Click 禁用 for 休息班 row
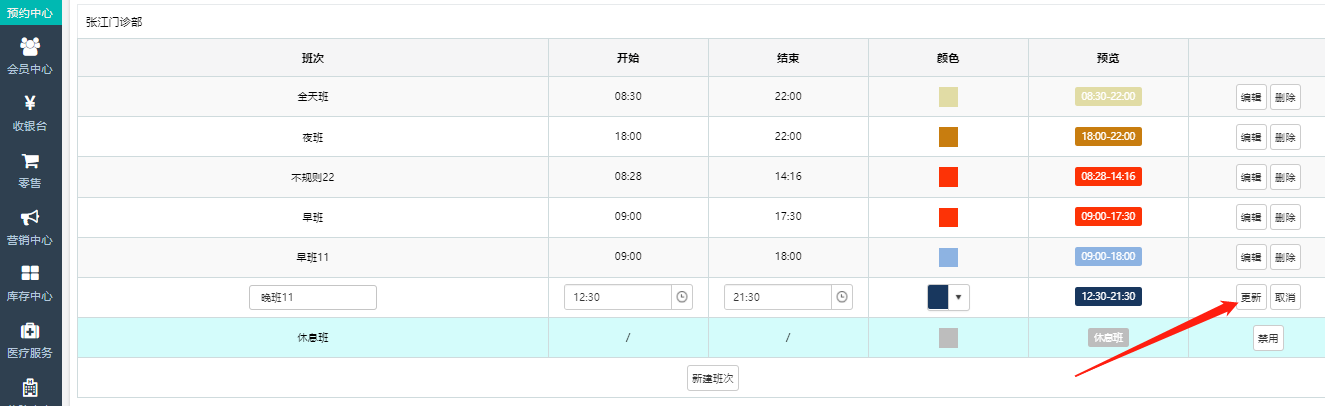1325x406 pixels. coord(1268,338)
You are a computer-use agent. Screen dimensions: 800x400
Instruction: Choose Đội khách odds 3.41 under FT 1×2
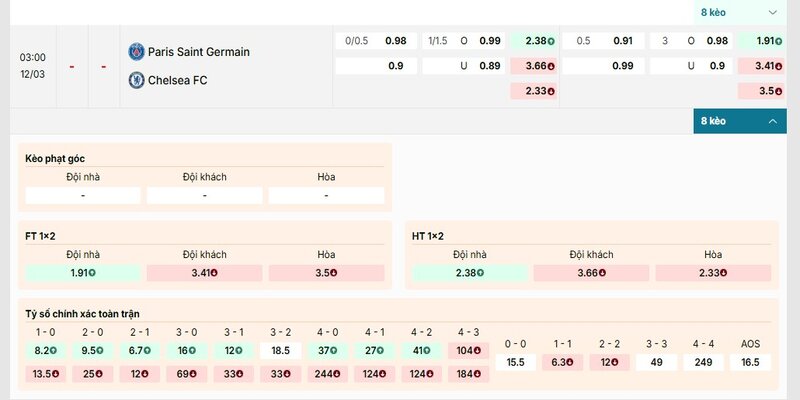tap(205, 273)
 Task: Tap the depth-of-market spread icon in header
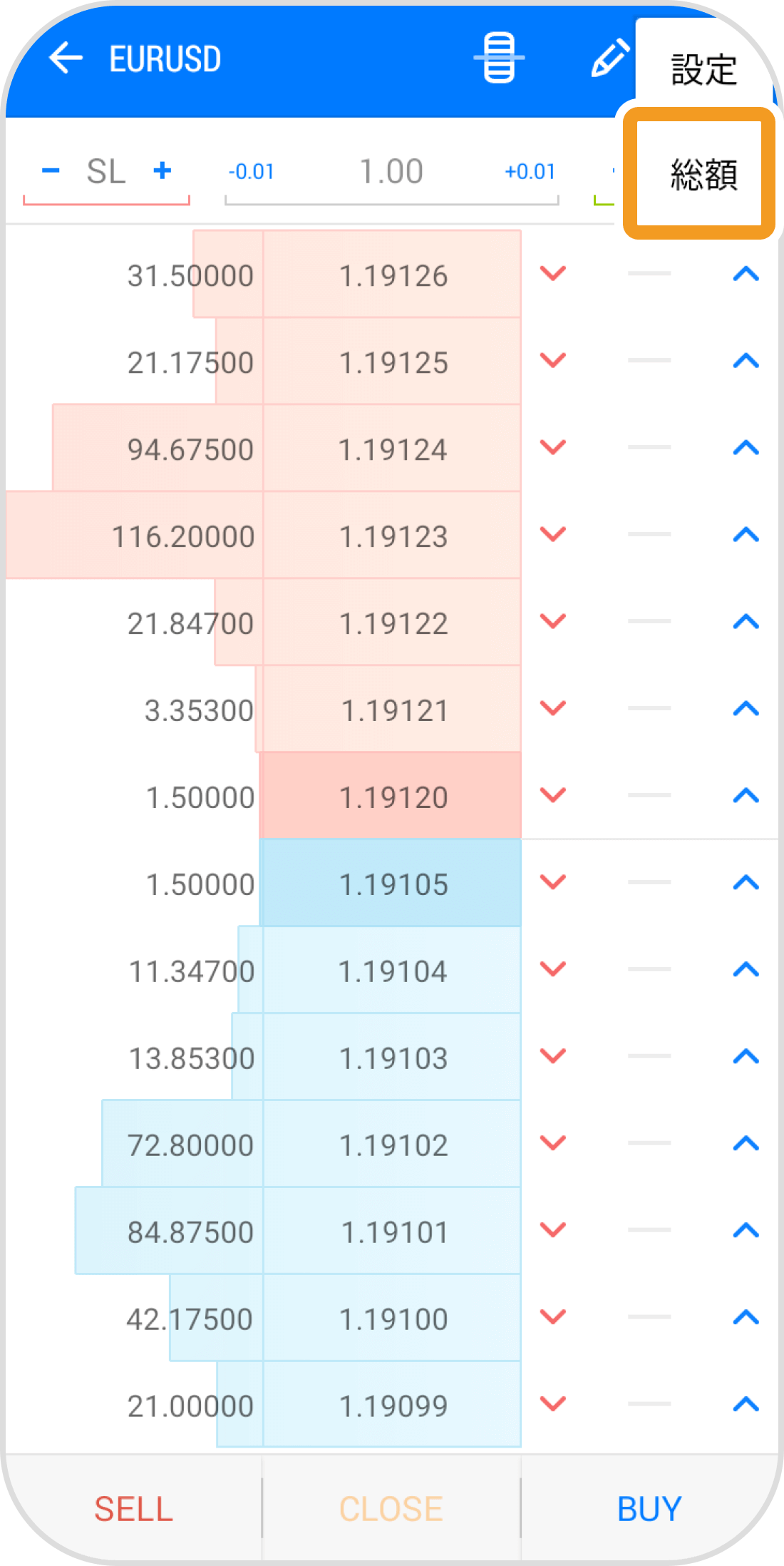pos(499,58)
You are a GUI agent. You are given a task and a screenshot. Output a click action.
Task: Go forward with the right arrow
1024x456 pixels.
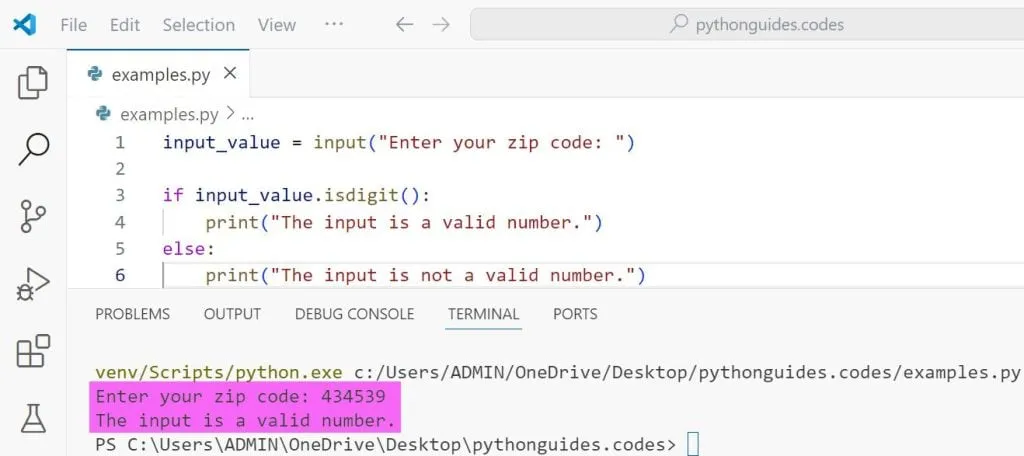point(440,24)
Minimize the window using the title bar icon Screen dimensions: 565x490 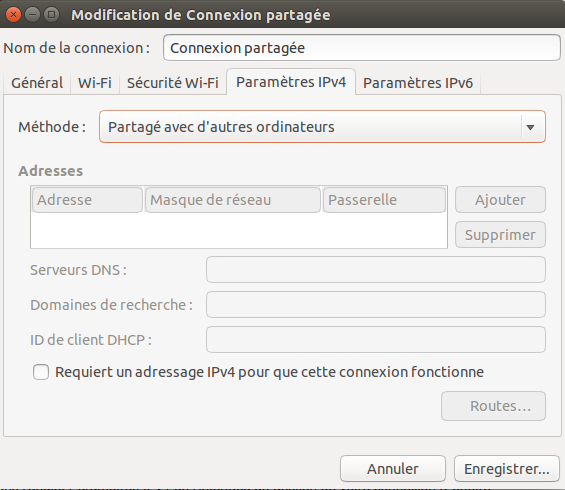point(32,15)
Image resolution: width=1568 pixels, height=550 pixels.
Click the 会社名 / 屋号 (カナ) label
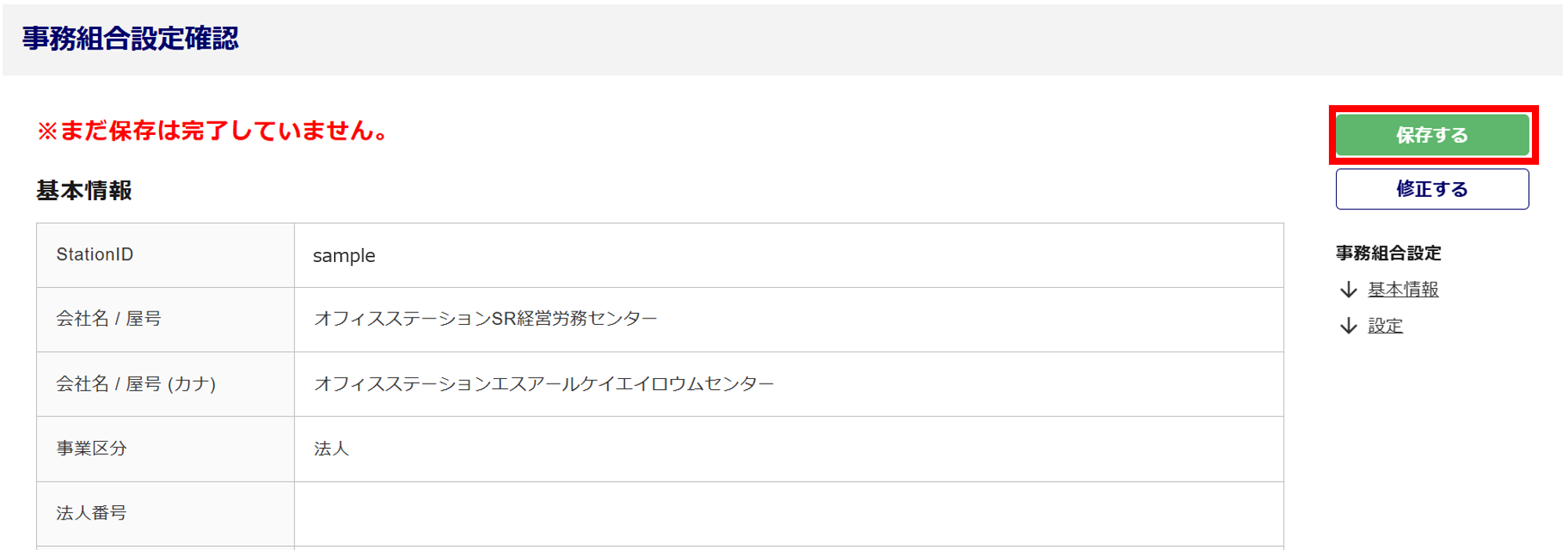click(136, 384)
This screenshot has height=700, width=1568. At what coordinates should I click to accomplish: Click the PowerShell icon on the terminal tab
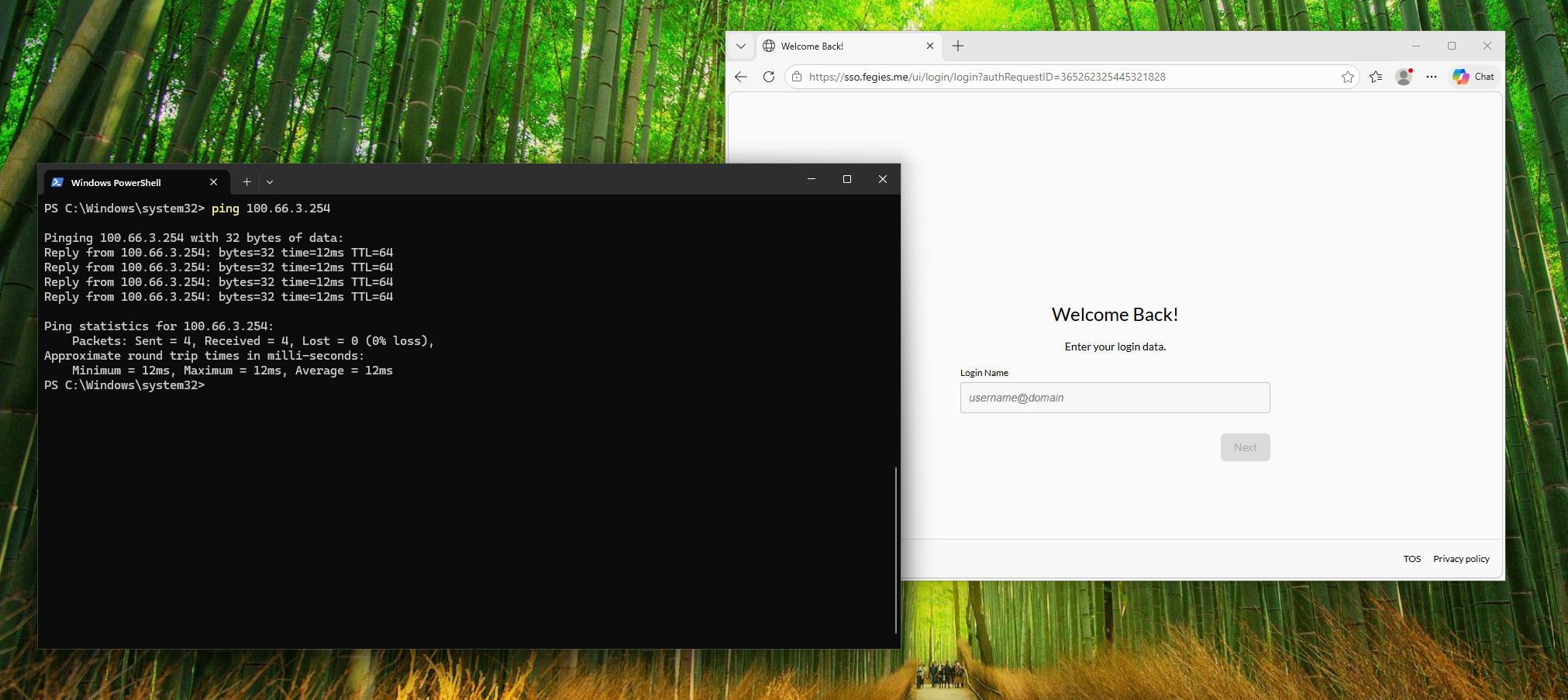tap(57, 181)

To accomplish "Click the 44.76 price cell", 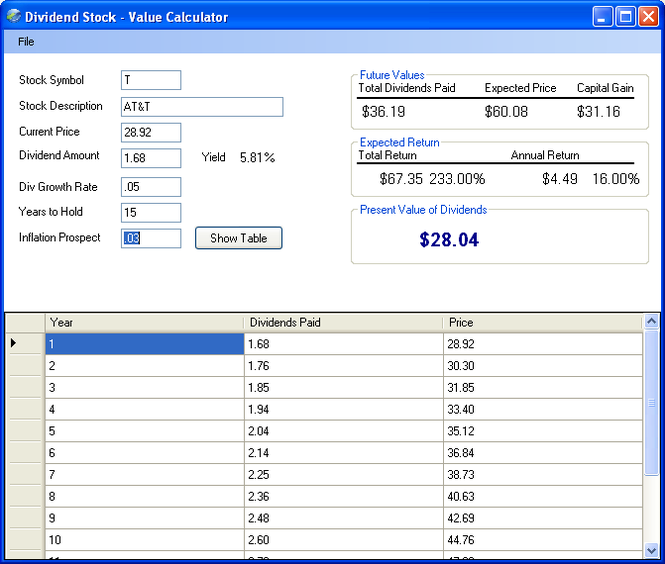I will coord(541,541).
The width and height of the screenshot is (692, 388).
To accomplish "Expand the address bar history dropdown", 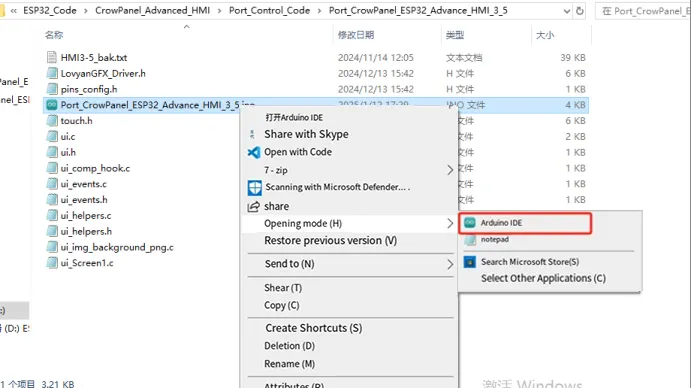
────────
# To be done
Copy out the records starting at the line that contains "Image resolution: width=1568" and ending with the line that contains "tap(57, 181)", both lines included. Leave the pictures out of your copy.

# Result of the task
Image resolution: width=1568 pixels, height=550 pixels.
Click the 会社名 / 屋号 (カナ) label
click(136, 384)
This screenshot has height=700, width=1568. At what coordinates should I click to accomplish: Click the PowerShell icon on the terminal tab
tap(57, 181)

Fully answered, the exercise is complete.